In sintesi, si avranno gluconeogenesi e glicogenolisi, entrambe derivanti da carenza di insulina e aumento di ormoni controinsulari.

Conseguenze e prognosi

Il deficit di insulina non è abbastanza rilevante né per indurre lipolisi agli stessi livelli della chetoacidosi né da non riuscire a bloccare la chetogenesi. Per cui c’è iperglicemia importante, ma non iperchetonemia.

Tale iperglicemia porta a:

• glicosuria e diuresi osmotica imponenti, vista l’alta glicemia

• molta perdita di liquidi (urine, tubo digerente, sudorazione, perspiratio insensibilis, emorragia, febbre) e di elettroliti

disidratazione

Questo porta a iperosmolarità, che peggiora sempre di più a causa della sempre maggiore perdita urinaria, inoltre si avrà deficit della funzione renale (con oliguria e anuria).

Il soggetto è spesso anziano, fortemente disidrato, torpido o in stato comatoso e la prognosi è spesso infausta per le comorbilità e la vulnerabilità. È molto più facile perdere un paziente con sindrome iperosmolare non chetosica rispetto ad un paziente affetto da chetoacidosi diabetica, proprio a causa della sua vulnerabilità.

Domande da interrogazione

  1. Qual è la complicanza più temuta nel diabete di tipo II?
  2. La sindrome iperosmolare non chetosica è la complicanza più temuta nel diabete di tipo II, nonostante abbia un'incidenza inferiore rispetto alla chetoacidosi diabetica.

  3. Quali sono le caratteristiche principali della sindrome iperosmolare non chetosica?
  4. Le caratteristiche principali includono iperglicemia, mancanza di chetoacidosi, aumento di sodio, iperosmolarità plasmatica, disidratazione e uremia pre-renale.

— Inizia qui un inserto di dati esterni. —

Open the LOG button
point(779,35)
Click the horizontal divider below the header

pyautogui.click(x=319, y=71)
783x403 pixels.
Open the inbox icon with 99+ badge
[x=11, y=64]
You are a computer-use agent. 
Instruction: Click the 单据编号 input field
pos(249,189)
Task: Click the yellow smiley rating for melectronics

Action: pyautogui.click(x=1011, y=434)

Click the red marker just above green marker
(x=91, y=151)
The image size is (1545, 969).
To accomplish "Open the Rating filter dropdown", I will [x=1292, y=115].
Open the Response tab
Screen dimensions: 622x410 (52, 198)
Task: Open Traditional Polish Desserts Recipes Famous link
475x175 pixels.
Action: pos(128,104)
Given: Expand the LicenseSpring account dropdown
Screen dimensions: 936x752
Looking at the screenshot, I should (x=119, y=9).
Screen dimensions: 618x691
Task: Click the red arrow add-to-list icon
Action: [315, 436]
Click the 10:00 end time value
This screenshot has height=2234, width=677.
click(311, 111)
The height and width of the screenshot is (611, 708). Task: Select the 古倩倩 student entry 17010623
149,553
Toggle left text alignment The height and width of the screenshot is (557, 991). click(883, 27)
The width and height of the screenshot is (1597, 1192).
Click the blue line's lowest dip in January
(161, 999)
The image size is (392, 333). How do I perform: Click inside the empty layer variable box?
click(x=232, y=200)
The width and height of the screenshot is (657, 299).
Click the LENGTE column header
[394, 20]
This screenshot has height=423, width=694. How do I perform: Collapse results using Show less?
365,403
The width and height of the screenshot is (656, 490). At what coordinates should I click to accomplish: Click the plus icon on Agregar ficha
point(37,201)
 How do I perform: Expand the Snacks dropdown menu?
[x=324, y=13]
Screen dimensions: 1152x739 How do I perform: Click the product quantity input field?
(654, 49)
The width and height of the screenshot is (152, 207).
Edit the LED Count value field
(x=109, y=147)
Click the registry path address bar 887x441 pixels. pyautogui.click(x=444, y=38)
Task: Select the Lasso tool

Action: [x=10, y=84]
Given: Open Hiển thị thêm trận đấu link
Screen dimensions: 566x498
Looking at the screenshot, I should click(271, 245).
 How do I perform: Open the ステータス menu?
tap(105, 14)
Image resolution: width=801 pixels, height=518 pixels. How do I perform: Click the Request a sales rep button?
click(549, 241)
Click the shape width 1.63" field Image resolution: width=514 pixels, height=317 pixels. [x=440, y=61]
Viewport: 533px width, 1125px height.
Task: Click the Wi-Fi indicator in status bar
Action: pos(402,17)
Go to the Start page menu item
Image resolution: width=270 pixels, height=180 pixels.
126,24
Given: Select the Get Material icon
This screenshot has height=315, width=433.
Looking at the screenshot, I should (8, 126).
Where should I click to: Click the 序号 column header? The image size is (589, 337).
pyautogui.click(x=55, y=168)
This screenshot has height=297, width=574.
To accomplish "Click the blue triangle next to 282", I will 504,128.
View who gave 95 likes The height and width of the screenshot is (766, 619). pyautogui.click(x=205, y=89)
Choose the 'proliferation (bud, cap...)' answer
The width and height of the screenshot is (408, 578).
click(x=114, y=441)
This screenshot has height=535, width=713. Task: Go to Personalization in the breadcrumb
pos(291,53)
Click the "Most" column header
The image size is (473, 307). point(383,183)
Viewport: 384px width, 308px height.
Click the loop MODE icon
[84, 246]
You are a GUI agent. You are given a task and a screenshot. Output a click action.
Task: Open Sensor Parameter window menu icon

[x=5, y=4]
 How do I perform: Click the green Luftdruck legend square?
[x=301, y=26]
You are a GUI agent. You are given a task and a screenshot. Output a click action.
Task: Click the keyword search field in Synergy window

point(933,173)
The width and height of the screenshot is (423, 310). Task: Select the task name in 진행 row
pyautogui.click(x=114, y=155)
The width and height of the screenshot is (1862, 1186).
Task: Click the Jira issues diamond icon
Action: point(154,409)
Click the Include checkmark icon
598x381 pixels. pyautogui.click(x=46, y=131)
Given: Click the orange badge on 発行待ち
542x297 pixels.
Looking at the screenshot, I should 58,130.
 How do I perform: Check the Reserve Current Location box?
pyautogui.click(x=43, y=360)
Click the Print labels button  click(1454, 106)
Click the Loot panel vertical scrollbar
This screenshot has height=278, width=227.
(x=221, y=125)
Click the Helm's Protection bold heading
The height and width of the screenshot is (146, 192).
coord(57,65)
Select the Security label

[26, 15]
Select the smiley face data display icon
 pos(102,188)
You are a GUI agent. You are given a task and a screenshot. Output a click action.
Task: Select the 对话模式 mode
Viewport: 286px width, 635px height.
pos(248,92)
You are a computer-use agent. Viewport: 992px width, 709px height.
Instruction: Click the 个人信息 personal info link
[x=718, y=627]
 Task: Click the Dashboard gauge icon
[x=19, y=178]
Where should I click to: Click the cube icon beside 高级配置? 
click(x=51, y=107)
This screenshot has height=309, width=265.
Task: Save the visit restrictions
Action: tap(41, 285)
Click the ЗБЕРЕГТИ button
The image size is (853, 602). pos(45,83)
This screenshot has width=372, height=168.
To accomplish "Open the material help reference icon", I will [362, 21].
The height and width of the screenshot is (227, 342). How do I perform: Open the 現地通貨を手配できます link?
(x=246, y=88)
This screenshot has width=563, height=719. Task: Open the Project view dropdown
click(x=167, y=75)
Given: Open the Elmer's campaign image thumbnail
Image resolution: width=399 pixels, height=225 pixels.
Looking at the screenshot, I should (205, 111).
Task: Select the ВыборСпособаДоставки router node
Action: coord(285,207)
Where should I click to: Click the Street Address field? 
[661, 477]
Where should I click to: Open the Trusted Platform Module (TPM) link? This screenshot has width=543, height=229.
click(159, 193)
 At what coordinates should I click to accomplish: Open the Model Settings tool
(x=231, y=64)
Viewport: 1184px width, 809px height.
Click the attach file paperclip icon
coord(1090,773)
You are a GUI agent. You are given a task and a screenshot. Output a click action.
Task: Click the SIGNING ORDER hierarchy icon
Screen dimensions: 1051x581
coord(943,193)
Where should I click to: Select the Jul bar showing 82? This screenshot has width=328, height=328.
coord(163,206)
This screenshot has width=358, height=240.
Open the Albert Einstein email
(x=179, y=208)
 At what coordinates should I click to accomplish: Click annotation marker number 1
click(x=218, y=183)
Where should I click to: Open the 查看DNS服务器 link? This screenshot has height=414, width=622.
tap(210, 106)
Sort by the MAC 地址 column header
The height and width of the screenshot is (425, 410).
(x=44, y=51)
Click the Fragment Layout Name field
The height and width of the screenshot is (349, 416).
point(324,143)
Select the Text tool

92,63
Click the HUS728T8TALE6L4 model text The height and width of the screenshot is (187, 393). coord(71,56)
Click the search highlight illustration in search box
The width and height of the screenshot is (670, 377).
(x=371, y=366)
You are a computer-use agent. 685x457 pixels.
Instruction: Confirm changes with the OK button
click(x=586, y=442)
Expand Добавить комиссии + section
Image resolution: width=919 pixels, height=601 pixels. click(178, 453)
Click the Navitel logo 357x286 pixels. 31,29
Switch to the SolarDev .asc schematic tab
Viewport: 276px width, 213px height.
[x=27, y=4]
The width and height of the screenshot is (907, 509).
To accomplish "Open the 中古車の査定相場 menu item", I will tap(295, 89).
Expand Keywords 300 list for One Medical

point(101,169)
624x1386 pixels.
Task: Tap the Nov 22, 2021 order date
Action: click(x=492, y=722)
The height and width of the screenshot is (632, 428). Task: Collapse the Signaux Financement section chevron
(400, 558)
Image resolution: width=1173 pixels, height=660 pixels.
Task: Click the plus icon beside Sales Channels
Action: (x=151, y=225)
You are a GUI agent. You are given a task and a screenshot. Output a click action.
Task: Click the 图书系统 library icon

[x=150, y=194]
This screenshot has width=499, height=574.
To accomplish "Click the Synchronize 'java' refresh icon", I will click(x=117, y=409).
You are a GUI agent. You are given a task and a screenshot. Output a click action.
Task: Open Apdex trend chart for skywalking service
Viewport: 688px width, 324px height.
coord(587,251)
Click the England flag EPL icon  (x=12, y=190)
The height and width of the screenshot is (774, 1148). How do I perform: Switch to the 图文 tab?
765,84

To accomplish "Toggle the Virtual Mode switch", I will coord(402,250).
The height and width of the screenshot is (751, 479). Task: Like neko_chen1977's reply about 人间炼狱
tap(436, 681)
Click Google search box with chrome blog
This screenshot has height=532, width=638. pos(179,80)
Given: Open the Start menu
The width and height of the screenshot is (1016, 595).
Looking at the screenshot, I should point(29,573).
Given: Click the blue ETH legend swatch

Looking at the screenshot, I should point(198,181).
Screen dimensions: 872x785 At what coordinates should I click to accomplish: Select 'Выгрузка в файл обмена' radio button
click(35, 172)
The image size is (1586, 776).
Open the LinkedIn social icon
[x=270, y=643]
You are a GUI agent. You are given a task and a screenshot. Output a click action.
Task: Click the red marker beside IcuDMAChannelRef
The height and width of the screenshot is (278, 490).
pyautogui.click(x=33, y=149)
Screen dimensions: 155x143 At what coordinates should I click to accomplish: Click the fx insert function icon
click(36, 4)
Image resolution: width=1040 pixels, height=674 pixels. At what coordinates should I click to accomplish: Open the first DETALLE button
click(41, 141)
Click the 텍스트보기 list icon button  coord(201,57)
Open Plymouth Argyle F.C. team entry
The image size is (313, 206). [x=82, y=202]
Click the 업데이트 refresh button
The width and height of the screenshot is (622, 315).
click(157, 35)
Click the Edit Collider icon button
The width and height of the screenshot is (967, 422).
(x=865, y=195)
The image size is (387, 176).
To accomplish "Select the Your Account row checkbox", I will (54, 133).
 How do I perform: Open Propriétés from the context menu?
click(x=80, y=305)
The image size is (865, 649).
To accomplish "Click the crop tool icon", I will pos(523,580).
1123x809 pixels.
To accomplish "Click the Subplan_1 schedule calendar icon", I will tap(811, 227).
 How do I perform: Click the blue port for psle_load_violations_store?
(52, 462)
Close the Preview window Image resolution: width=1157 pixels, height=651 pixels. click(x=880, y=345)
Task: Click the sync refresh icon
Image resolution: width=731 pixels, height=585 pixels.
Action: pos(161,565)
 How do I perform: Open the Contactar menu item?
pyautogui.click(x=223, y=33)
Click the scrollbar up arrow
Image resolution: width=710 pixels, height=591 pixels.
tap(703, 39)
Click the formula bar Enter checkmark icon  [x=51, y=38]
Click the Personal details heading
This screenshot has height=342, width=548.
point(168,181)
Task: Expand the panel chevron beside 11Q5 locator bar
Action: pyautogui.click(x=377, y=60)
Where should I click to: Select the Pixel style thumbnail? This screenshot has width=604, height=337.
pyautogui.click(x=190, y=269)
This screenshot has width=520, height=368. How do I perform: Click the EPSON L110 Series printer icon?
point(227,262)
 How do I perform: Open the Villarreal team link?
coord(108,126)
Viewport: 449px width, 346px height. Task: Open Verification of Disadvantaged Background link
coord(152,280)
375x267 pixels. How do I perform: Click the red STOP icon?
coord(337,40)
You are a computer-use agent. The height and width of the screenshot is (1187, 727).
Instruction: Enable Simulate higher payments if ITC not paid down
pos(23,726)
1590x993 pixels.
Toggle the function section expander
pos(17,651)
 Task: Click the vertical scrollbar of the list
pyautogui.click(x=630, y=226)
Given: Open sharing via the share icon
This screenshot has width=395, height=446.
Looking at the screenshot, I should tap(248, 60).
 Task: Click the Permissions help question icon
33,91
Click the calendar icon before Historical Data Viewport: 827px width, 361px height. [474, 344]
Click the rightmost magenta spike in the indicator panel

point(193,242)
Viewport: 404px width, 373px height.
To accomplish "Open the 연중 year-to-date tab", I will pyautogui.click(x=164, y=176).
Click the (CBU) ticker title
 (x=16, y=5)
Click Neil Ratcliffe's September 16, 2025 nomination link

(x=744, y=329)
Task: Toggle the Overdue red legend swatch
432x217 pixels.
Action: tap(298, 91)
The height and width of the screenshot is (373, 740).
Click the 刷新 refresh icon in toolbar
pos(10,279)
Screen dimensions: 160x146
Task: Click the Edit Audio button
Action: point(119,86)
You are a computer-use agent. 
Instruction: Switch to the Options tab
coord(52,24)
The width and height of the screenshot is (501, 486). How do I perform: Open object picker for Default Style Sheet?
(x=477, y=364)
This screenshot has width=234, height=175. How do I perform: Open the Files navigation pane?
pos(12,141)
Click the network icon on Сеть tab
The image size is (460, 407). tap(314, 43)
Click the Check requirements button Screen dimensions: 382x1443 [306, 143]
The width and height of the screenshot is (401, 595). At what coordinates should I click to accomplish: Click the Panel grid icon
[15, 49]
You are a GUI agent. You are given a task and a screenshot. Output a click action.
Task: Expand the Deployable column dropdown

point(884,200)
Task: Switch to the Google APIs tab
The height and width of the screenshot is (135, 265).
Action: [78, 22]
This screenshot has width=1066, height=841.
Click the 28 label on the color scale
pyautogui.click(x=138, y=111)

  5. Quali sono i fattori predisponenti per la sindrome iperosmolare non chetosica?
  6. I fattori predisponenti includono età avanzata, malattie acute, farmaci/terapie e diabete mellito non diagnosticato.

  7. Come si sviluppa la sindrome iperosmolare non chetosica a livello patogenetico?
  8. Si sviluppa a causa di un deficit relativo di insulina e un aumento degli ormoni controinsulari, portando a gluconeogenesi, glicogenolisi, iperglicemia e perdita di liquidi.

  9. Perché la prognosi della sindrome iperosmolare non chetosica è spesso infausta?
  10. La prognosi è spesso infausta a causa della vulnerabilità del paziente, che è spesso anziano e disidratato, e delle comorbilità associate.